*** Source extract

Dr. Asa Don Brown, Ph.D., C.C.C., D.N.C.C.M., F.A.A.E.T.S.

graffiti on walls outside

In the wake of George Floyd, I respectfully compose this article. The intent of my article is not to debate or facilitate hate or discrimination. I write this article from a place of genuine concern and with a heavy heart. It is not only my heart that is heavy-laden, but the hearts and minds of so many who have been burdened by the tragedies, bloodshed, and woes of our time. I cannot imagine the burdens that you may be facing in the wake of these events. As a psychologist, I could never have imagined such a massive outpouring of emotions, distress, or affliction. In my humble opinion, this turbulent time is by far greater than any other that has been experienced.

As an individual, I can imagine that these times have given you some grave concern. For me, I have been gravely concerned for the precious lives of the children and youth of the day. We are living in an unprecedented time of human history. We are not only facing the crisis of COVID-19, but we are now facing the crisis of human conflict, discrimination and despair at unimaginable levels. Collectively, we are living in a time that dwarfs all others.

The human race was ill-prepared for such a calamity of events to unfold. Despite the human species having continuously gone through feuds and global conflicts; wars and rumors of wars; crisis upon crisis; unlike so many events of the past; the events of the day reach every corner of the world.

As far as the events involving George Floyd, I dare not downplay the significance or the overwhelming emotional relationship of this tragic loss of life. I am not contesting the validity of this tragedy or downplaying the “universal” feeling of discrimination felt by so many.

Discrimination is one of the most egregious experiences a human can endure. Discrimination knows no allies or foe. Discrimination is not settled with enough is enough, rather it can be poured on you until your cup is overflowing. It leaves an individual with feelings of hopelessness and despair. Emotionally, discrimination can feel as though your heart has been thrust from your chest. It is through discrimination that an individual’s own  identity can be squelched.

I doubt that there is a human alive that has not experienced some form of discrimination. While the degree with which an individual may have experienced discrimination may vary; the effects of discrimination is commonly universal. When an individual has been discriminated against there is a shadow of doubt placed upon your character, your abilities and your overall persona. It is the single most human invention that I could do without. At its essence, discrimination is the intentional or the un-intentional prejudice or prejudicial perspectives, behaviors, actions, beliefs, propaganda or treatment that affects the life of another.

******
*** Stored data

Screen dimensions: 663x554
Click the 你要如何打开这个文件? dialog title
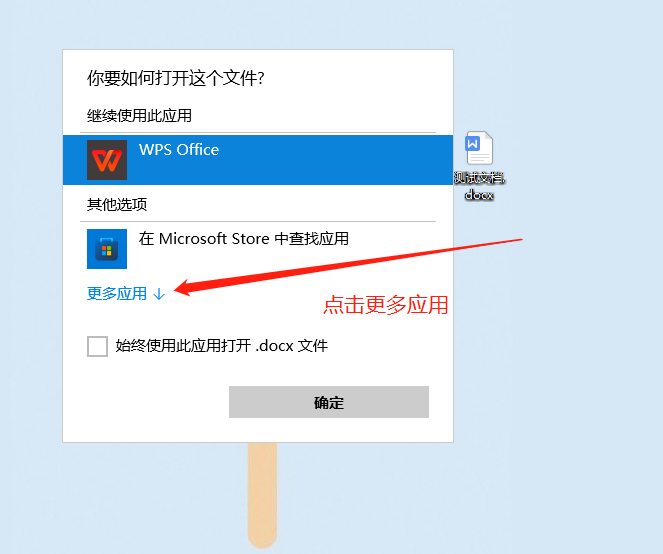coord(175,78)
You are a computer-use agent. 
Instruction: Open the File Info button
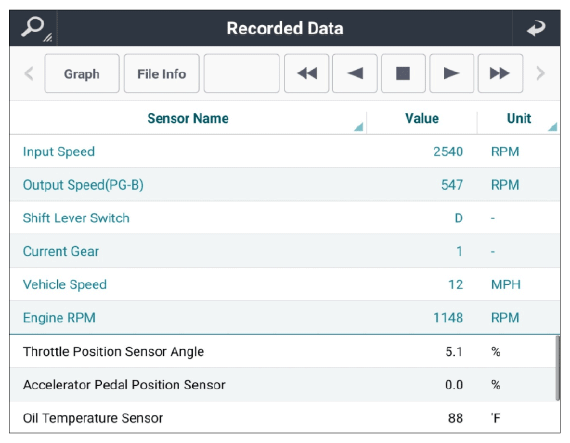point(161,73)
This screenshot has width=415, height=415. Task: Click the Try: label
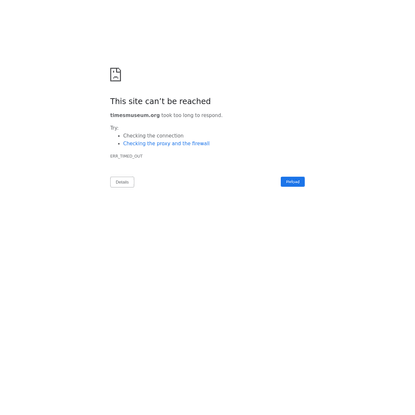click(x=114, y=128)
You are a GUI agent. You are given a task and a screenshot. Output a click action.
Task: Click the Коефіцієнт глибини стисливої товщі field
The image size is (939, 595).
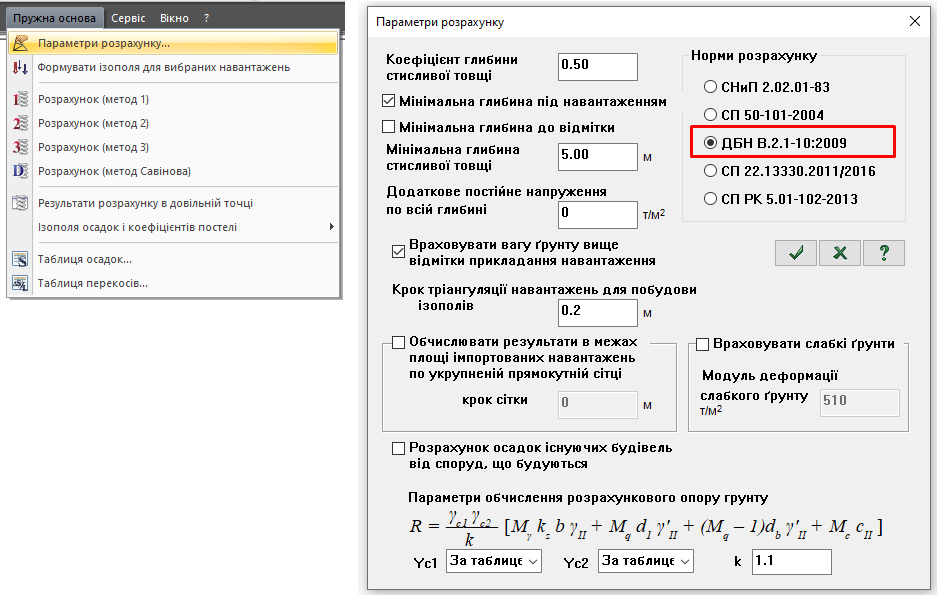pyautogui.click(x=597, y=65)
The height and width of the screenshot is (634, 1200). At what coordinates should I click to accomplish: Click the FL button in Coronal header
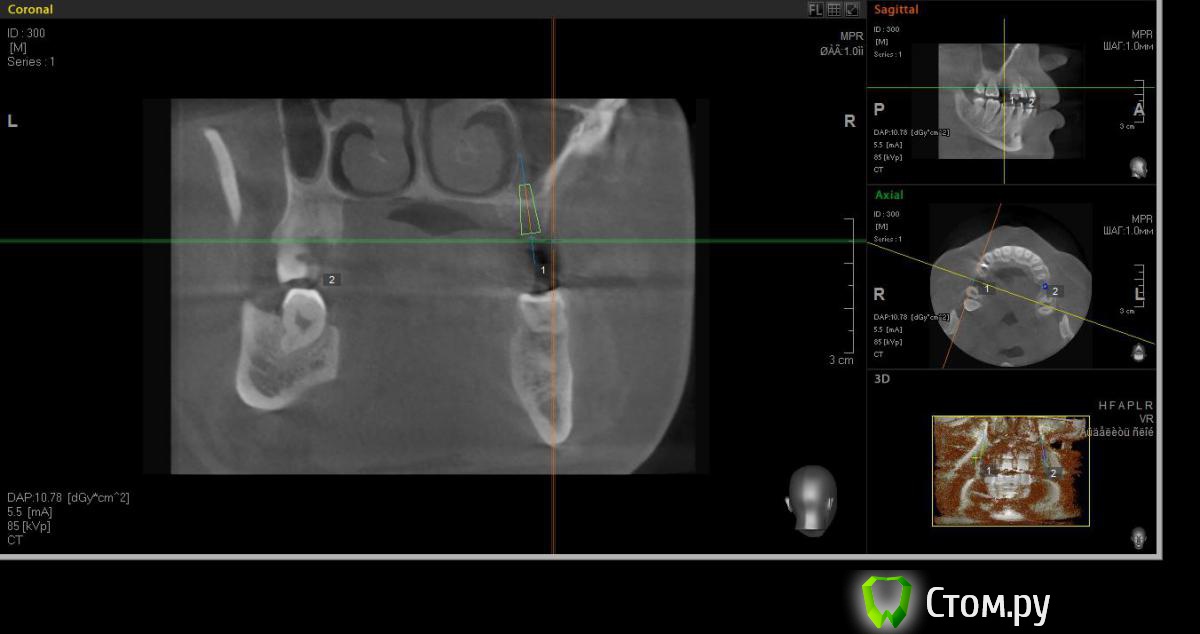click(x=816, y=9)
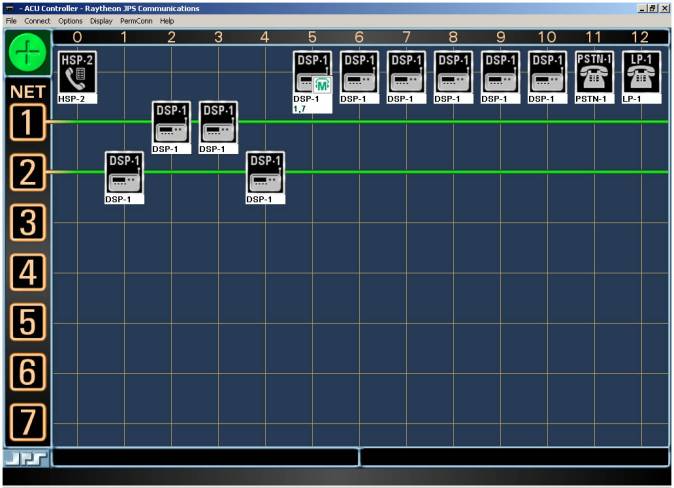The height and width of the screenshot is (488, 674).
Task: Select the HSP-2 handset module icon
Action: [76, 72]
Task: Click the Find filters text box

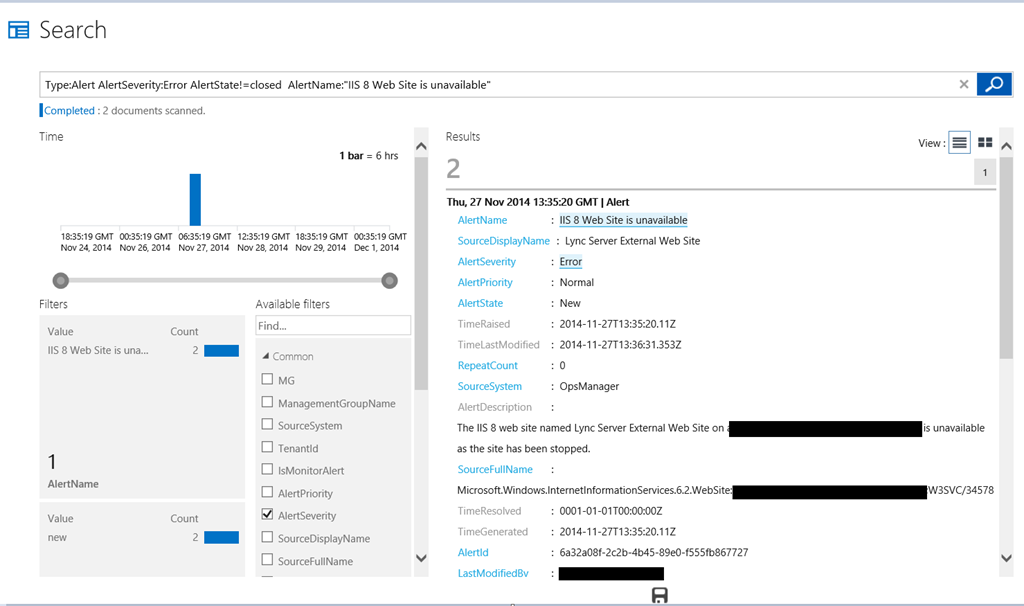Action: pyautogui.click(x=333, y=326)
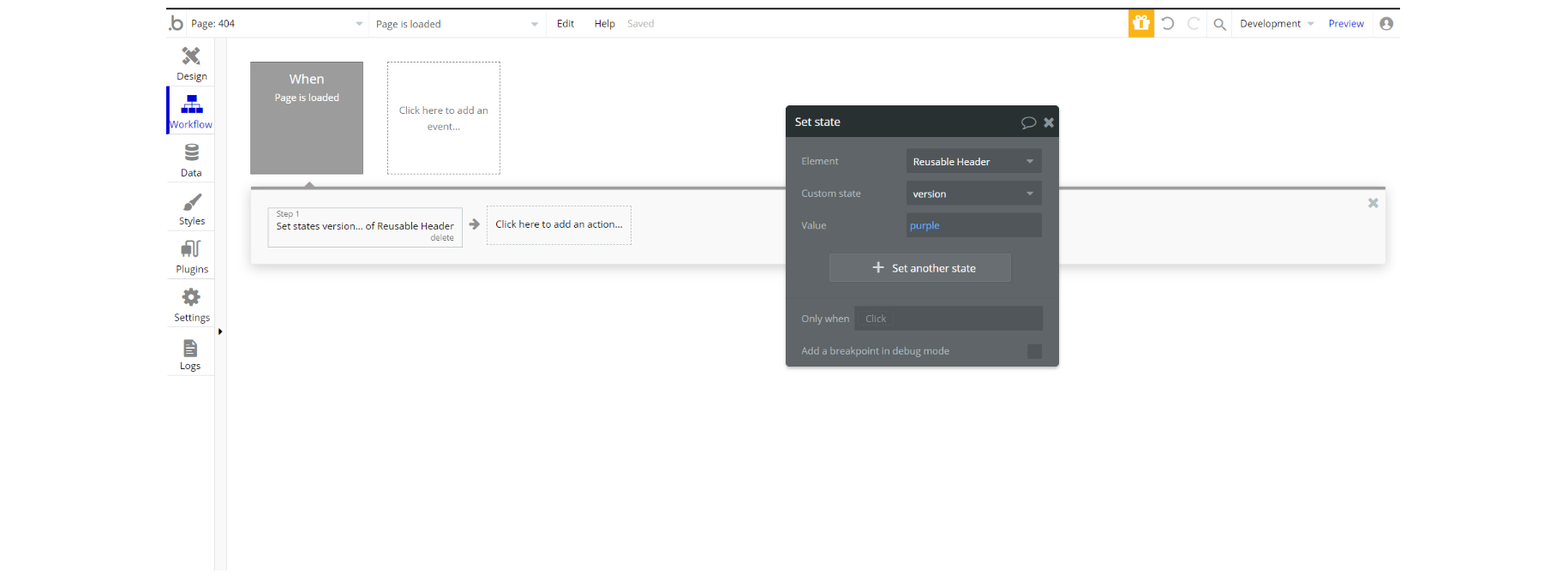Viewport: 1568px width, 579px height.
Task: Click the Only when condition field
Action: (949, 319)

******

## Tasks and exercises:
1/ Reproduce the passage of the article on discrimination from "As an individual, I" to "of the world.".
2/ Which credentials follow the author's name at the top of the article on discrimination?
3/ What profession does the author of the article on discrimination claim?

## Results of the exercise:
1/
As an individual, I can imagine that these times have given you some grave concern. For me, I have been gravely concerned for the precious lives of the children and youth of the day. We are living in an unprecedented time of human history. We are not only facing the crisis of COVID-19, but we are now facing the crisis of human conflict, discrimination and despair at unimaginable levels. Collectively, we are living in a time that dwarfs all others.

The human race was ill-prepared for such a calamity of events to unfold. Despite the human species having continuously gone through feuds and global conflicts; wars and rumors of wars; crisis upon crisis; unlike so many events of the past; the events of the day reach every corner of the world.

2/
- Ph.D.
- C.C.C.
- D.N.C.C.M.
- F.A.A.E.T.S.

3/ Psychologist.